Lessons from the Icelandic vs Greek collapse

Greek protesters clash with policemen during riots at a May Day rally in Athens May 1, 2010.  Credit: Joanna CC-BY-SA 2.0

Debt = theft from future generations

All economic activity requires energy to perform useful work. Without an increasing flow of net energy to society the economy starts to contract. The extraction of finite fossil resources cannot sustain increased growth as depletion and diminishing returns eventually leads to bankruptcy and falling supply.
eurozone.JPG
Shows how the entire Eurozone has been contracting since 2007 as is visible in lower oil consumption.

Monetization based on the assumption that the resource base is endless, which flies in the face of fundamental physics, can only lead to financial collapse. Intermediate stages that we have witnessed since 2008 is the erosion of the middle class, increased wealth inequality and increased numbers of poor people in society. Borrowing of work and resources from the future, through debt fuelled credit expansion, has become completely insane. To the extent that we are eroding the life-support systems that make up the basis for our own long-term survival. It has indebted future generations in ways they can never repay and is a grave intergenerational injustice

Thermodynamic limitations of the physical world don’t even enter the grammar of most economists or central bankers who are wilfully inept to give advice on anything but how to ruin entire nations. The lack of a systems perspective has made the public unaware of the real dangers of a out of control financial system. Economic growth based on credit fuelled debt, which has exploded since the early 1980s, in form of unlimited issuance of government bonds, credit cards without security, sub-prime mortgages or quantitative easing are all just sophisticated ways of sending the bill to the future.

* _Required work_
According to the article on the Icelandic and Greek collapse, since when has economic growth based on credit-fueled debt exploded? The material that follows is separate from the article above and unrelated to it.

* _Data provided_
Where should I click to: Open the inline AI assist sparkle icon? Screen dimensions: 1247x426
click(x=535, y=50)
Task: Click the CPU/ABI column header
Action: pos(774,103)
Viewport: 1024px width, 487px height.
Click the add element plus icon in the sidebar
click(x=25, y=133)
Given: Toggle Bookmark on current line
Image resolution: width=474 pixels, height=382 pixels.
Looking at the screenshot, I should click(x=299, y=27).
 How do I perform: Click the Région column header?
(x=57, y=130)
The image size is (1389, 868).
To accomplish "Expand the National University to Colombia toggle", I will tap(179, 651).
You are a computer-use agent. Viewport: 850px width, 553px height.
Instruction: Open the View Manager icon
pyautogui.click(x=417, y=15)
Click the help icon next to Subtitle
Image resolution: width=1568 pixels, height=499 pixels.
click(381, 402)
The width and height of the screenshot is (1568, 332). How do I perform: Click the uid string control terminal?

* _Task response_
Since the early 1980s.